**Text passage:**
────

Everyone has a moment of reckoning. For me, it was a recent travel photo.
“Holy shit,” I thought. “When did I get fat? What is that thing on the front of me?” And not fat- fat, like, you can’t stop staring in Wallmart even though you know you shouldn’t kinda fat. Just… a newly formed appendage, a pot, who am I kidding here, a GUT. Damnit.
We have a song we like to listen to by Wesley Willis, a celeb in our college years. Wesley had a few hits, never on the radio, but great if you could go see him live. “I’m Sorry That I Got Fat” is one of them. The chorus goes: “I’m sorry that I got fat, I’m sorry that I got fat, I’m sorry that I got fat, I will slim down…” and then he goes on to tell you he got fat by eating McDonalds for something like, 8 straight years. The listener is unsure if he is apologizing to himself or to others, but either way we know he is truly sorry about it.
There were clues for me. My friend’s son asking me if I had a baby “in there” and then poking my gut.
“No honey,” I said. “That’s just from beer.” (I am nothing if not honest). He just looked at me and shrugged, as if, well, that didn’t make any sense at all. That could (should) have been a moment to take stock of the situation. But no, I plodded along, not really minding my shelf. Finding it handy for when pencils rolled off of the table, that kind of thing. Certain pants (I call them indicator pants, as they indicate a problem) went to the back of the shelf. And at no time did I feel pinchy underwear. After the moment of reckoning, I tried to blame someone else, but there was no one, so I decided my underwear hadn’t played their true part, and were to blame. They are supposed to alert you to a problem, cut off your circulation or something, right? No. They failed me. I checked the drawer to see why, and then had another light-bulb moment. Huh. None of these underwear had any elastic left. They are basically like cloth shammies that stick to me by sheer luck or through static electricity. OMiGod no one should be wearing this underwear. I mean, we all save a few for period days, am I right? The really awful ones that if you did get mown down and thrown into an ambulance, and they had to cut off your pants to save your leg or something, and they glimpsed a view of these underwear, they’d know right away….”Oh this really is a bAD Day for her. Those are period underwear!” Yes. We all have those. But you’re only supposed to have a few of them, the expendables. Not a whole freaking drawer-full of them. I hate shopping for underwear. You know why? It all comes full circle here. Because then I have to actually deal with MY GUT. (Guys, you do this too. Hold up your boxers to the window. If you can see through them, or if they have actual tears along the elastic, it’s time for you to part ways. It doesn’t matter if they were there when you got a promotion, or there the night you got lucky in the parking ramp. That night is never gonna happen again so why relive that pain by hanging on, you know?)

────

**Data to examine:**
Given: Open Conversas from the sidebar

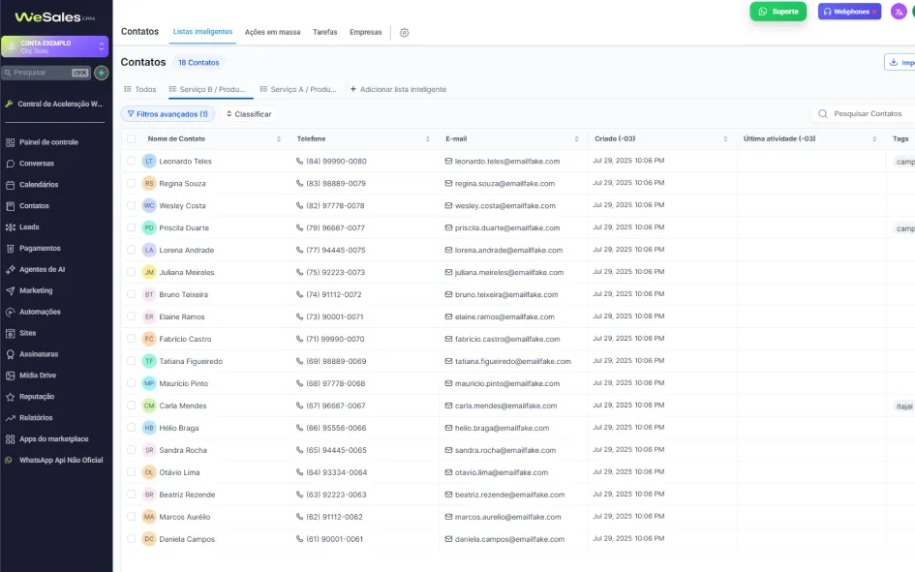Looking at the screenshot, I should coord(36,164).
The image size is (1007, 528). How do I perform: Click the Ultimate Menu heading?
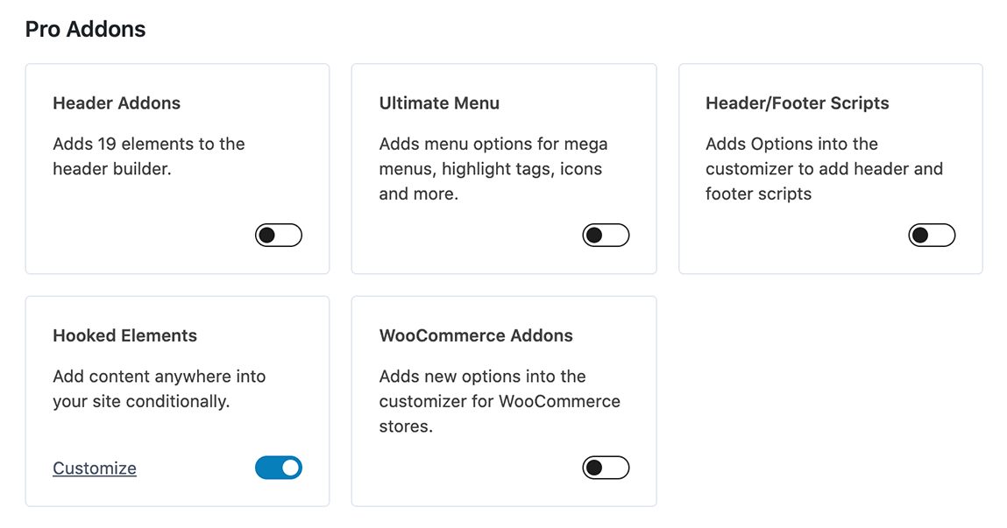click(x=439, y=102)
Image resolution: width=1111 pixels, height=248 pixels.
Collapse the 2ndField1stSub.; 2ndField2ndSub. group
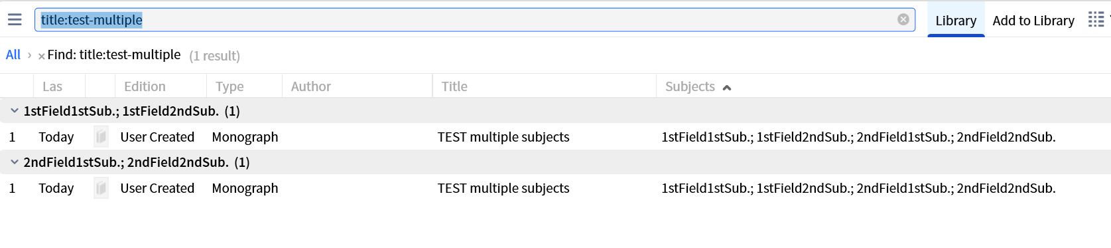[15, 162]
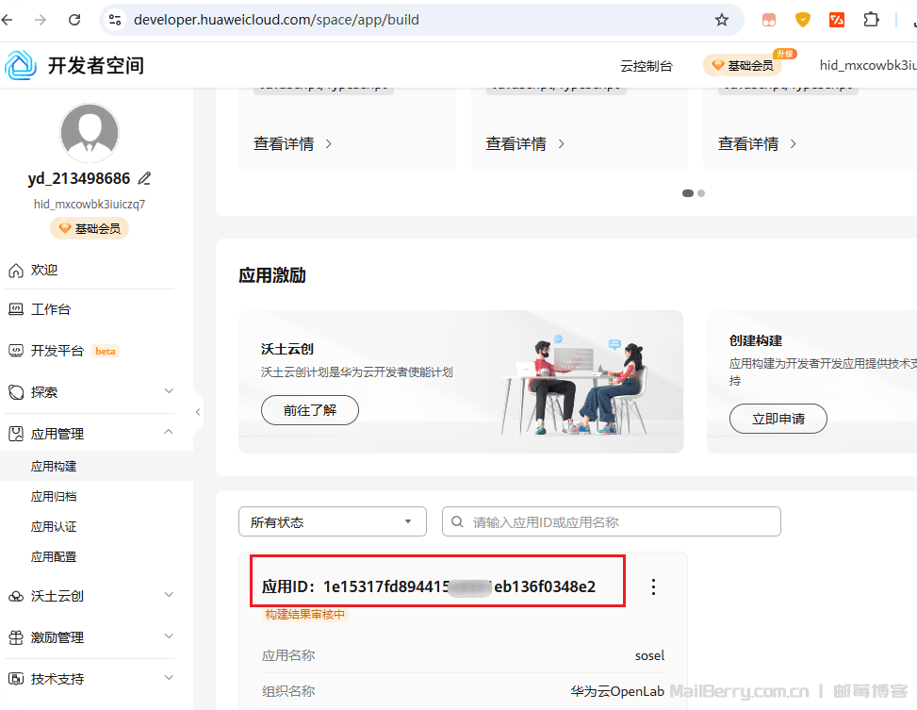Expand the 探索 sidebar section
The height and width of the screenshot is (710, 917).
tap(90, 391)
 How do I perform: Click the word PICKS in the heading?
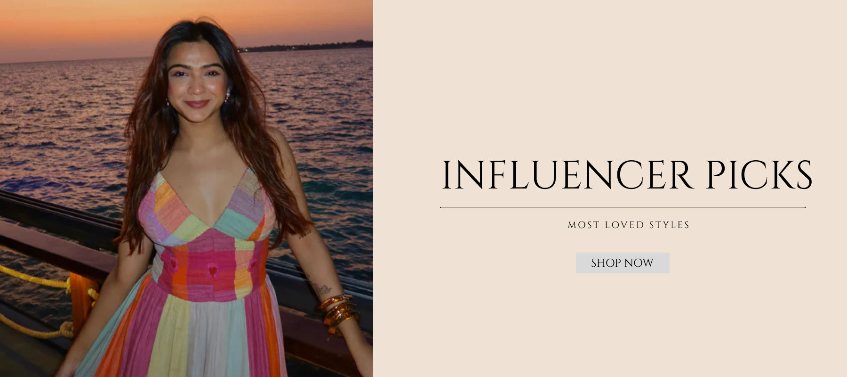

────

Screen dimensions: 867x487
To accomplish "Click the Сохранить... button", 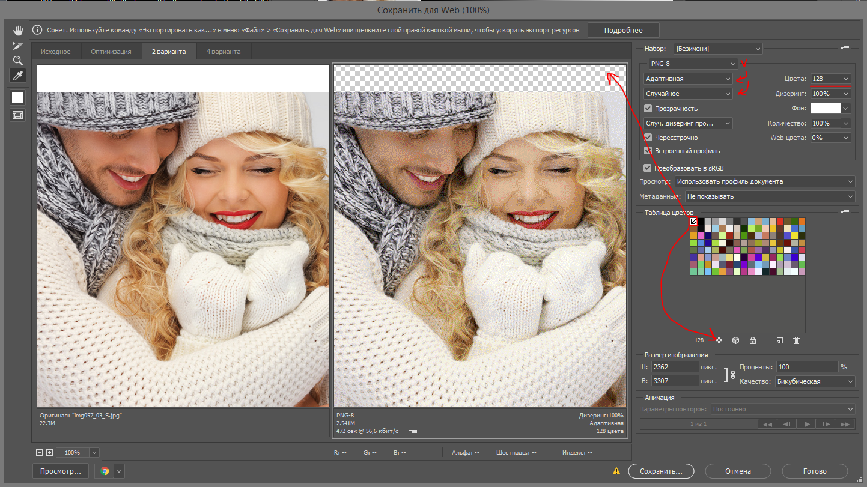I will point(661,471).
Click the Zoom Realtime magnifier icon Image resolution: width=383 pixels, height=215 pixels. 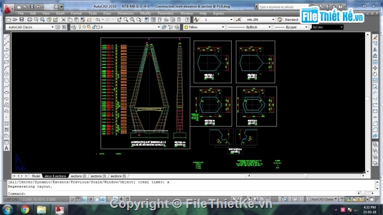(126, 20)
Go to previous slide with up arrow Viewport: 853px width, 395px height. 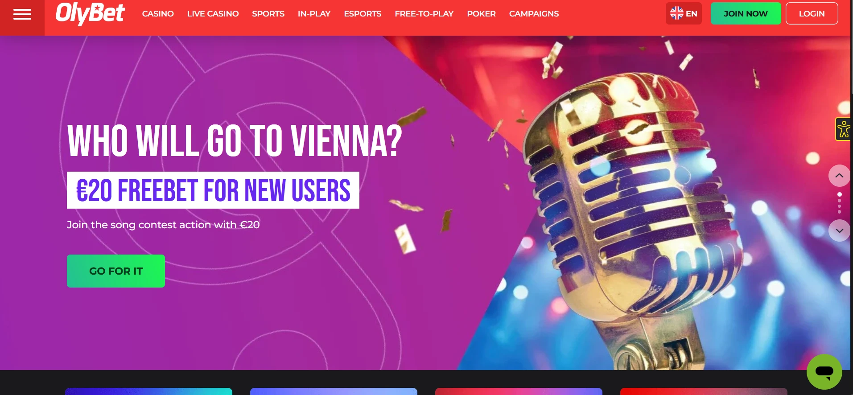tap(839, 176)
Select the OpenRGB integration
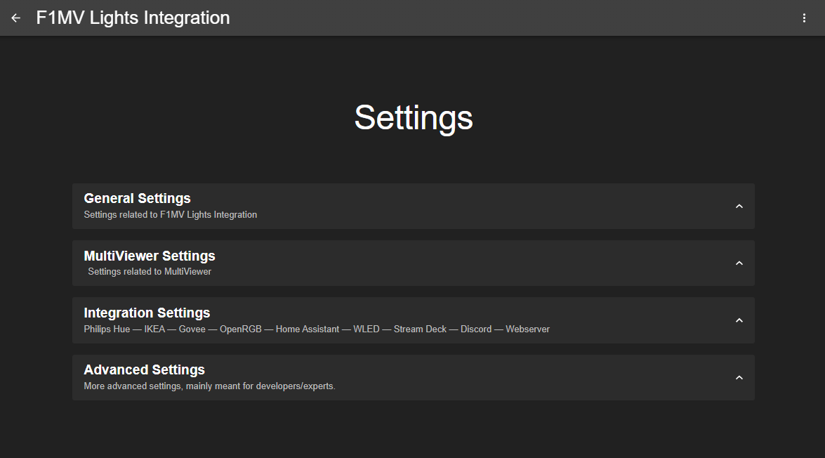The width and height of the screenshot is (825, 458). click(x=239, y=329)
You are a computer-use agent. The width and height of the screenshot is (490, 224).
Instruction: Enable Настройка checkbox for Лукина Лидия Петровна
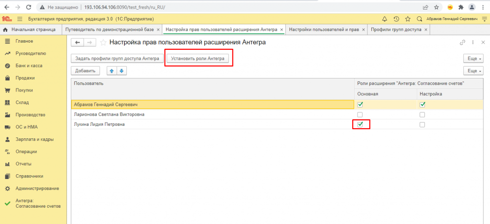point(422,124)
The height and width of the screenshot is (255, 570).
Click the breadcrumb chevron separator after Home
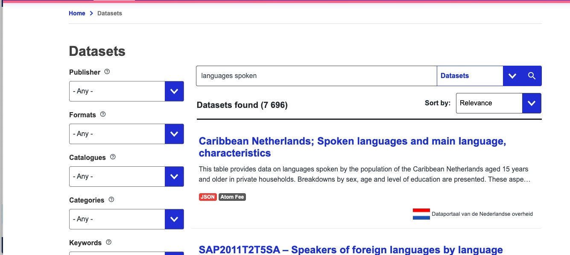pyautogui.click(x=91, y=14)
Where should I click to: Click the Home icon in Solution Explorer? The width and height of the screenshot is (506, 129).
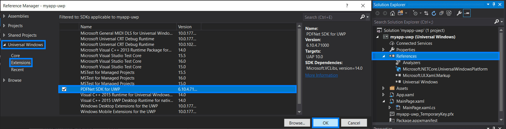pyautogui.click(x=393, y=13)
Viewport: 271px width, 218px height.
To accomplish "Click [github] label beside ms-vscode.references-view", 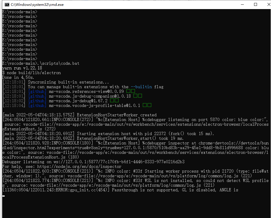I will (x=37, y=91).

────

**Complete the following:**
**A)** Can you rewrite the part of the essay on getting a gut that opens with the words containing "We have a song" and closes with "sorry about it.", changing "McDonalds" to "Burger King"?
**B)** Could you continue the essay on getting a gut, picking up right after its final sentence?
The listing was drawn from a different source than the essay on getting a gut.

**Results of the tasks:**
**A)**
We have a song we like to listen to by Wesley Willis, a celeb in our college years. Wesley had a few hits, never on the radio, but great if you could go see him live. “I’m Sorry That I Got Fat” is one of them. The chorus goes: “I’m sorry that I got fat, I’m sorry that I got fat, I’m sorry that I got fat, I will slim down…” and then he goes on to tell you he got fat by eating Burger King for something like, 8 straight years. The listener is unsure if he is apologizing to himself or to others, but either way we know he is truly sorry about it.

**B)**
Sigh. It happens. Now I am trying full force to un-happen it, while still allowing myself to drink a few beers now and again. I have to accept that I do not have the metabolism of a racehorse, but more like the metabolism of a sea cucumber. I’m not sure, but I’m thinking they finish the leftovers of their kids plates too. You gonna eat that crust? Umyumyum.
After my good, long look I just happened to have scheduled oral surgery, which I thought was excellent timing. (More on that next time) I could drink shakes for awhile! Shed a few! Why I even came across an article, purely by chance, on SOYLENT! Yes it’s true, you can subside on nothing but the raw elements that sustain you. And it’s not dead people, like in Soylent Green.
The more I read, the more fascinated I became. But then it said something about high flatulence, and it instantly became less appealing. Fat and Farty… I mean, we all know that guy on the bus, and we don’t really want to BE him, you know? (Sorry, mister). So I stuck to shakes and liquids, and guess what! I didn’t really lose any weight! Because when your body senses it is being starved it tends to hold onto those pounds with renewed vigor, and especially in the midsection!! Oh hahaha, cruel nature. Thanks a lot. Awesome.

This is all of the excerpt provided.